Sophiendukat (auch: Kinderdukat, Dreifaltigkeitsdukat, seltener: Sonnendukat) ist der Name einer erstmals zu Weihnachten des Jahres 1616 auf Veranlassung der sächsischen Kurfürstin Sophie geprägten Goldmünze mit einem Gewicht von rund 3,4 Gramm.
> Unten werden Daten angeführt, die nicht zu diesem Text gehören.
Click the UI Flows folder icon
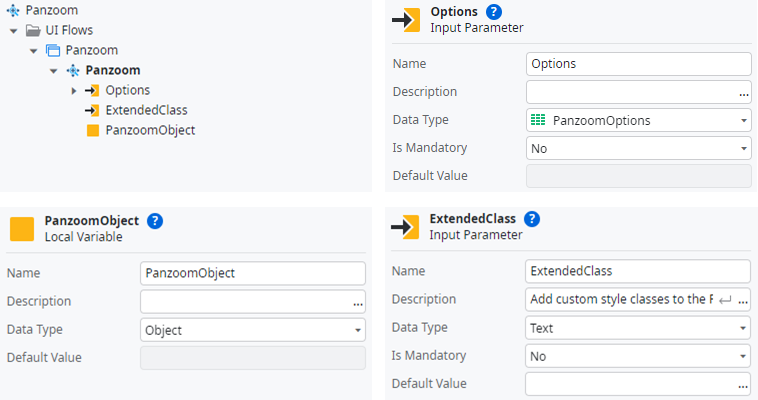 click(33, 30)
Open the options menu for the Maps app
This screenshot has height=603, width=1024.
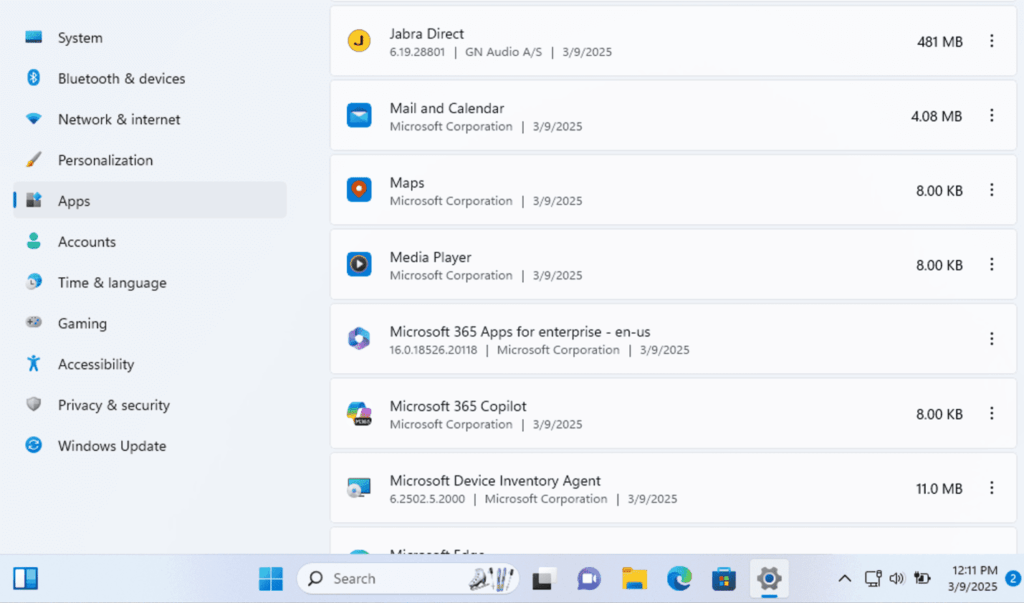[x=992, y=190]
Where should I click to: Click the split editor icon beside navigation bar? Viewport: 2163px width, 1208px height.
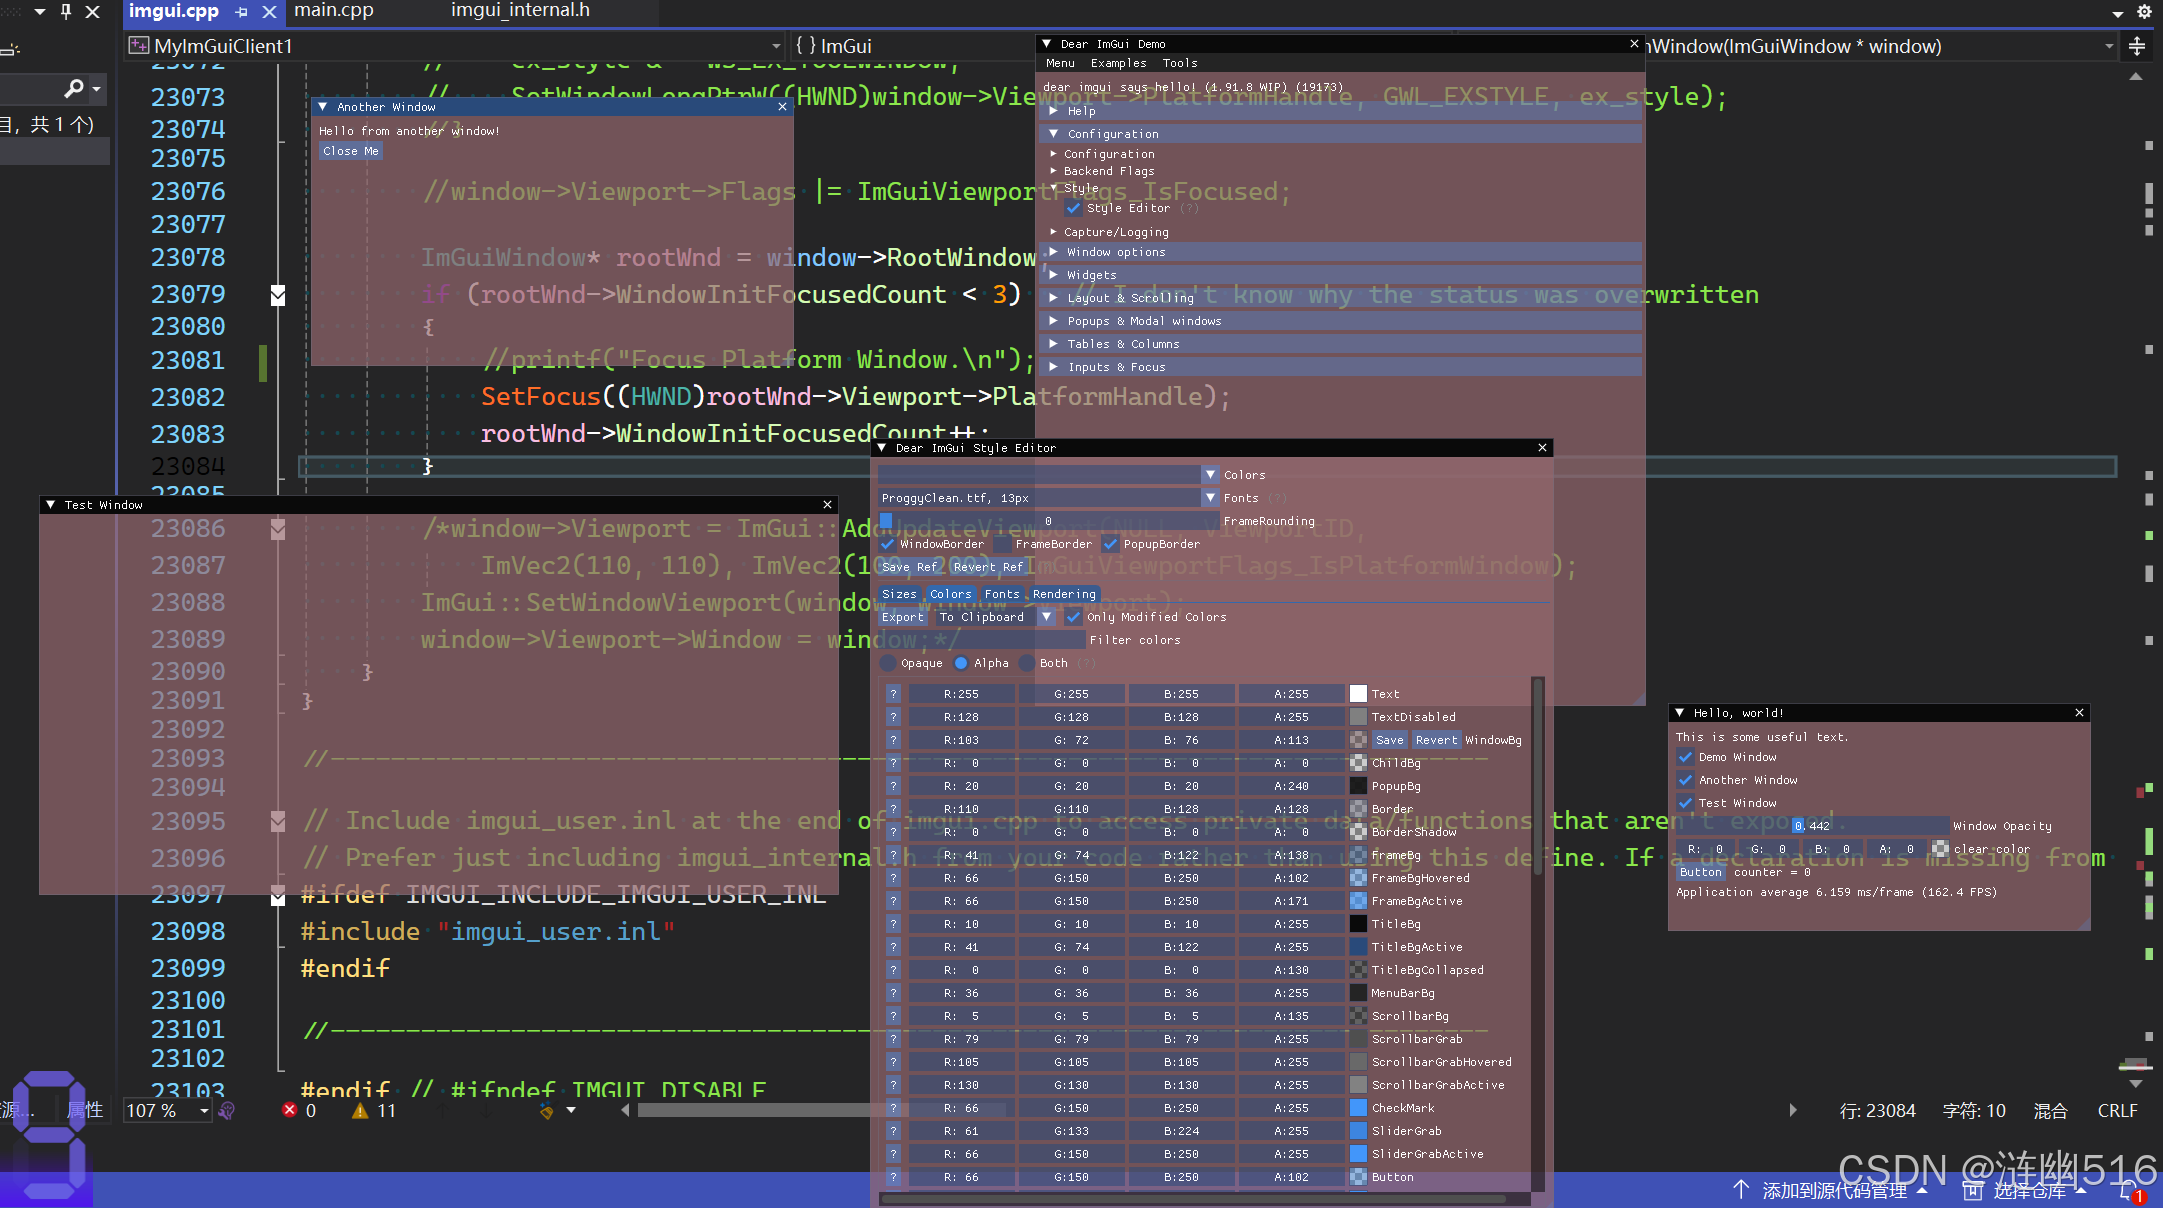point(2136,46)
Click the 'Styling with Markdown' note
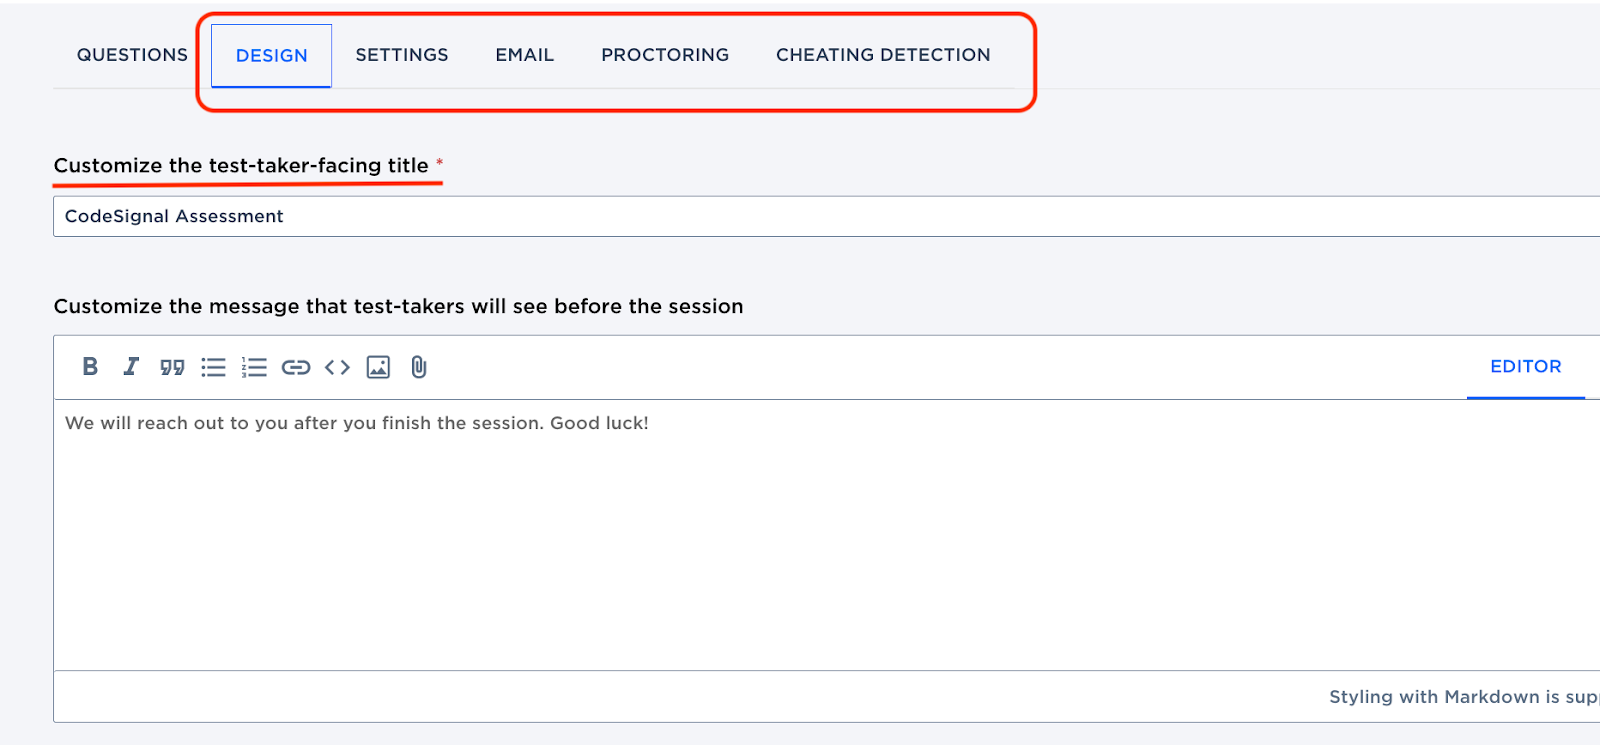 [1462, 697]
Die Münzen waren den Kindern Sophies gewidmet und trugen auf der Vorderseite neben dem Monogramm der Kurfürstin (CS = Churfürstin Sophie) auf den Kurschwertern die Umschrift „WOL DEM DER FREVD AN SEIN KINDERN ERLEBT“. Auf der Rückseite befanden sich das Auge Gottes, die Initialen „IHS“ (für Jesus Christus) und eine Taube als Symbole der Dreifaltigkeit. Die Umschrift auf der Rückseite lautete „HILF DV HEILIGE DREYFALTIGKEIT 1616“. Aufgrund dieser Prägungen wurden die Sophiendukaten auch als Kinderdukaten oder Dreifaltigkeitsdukaten bezeichnet.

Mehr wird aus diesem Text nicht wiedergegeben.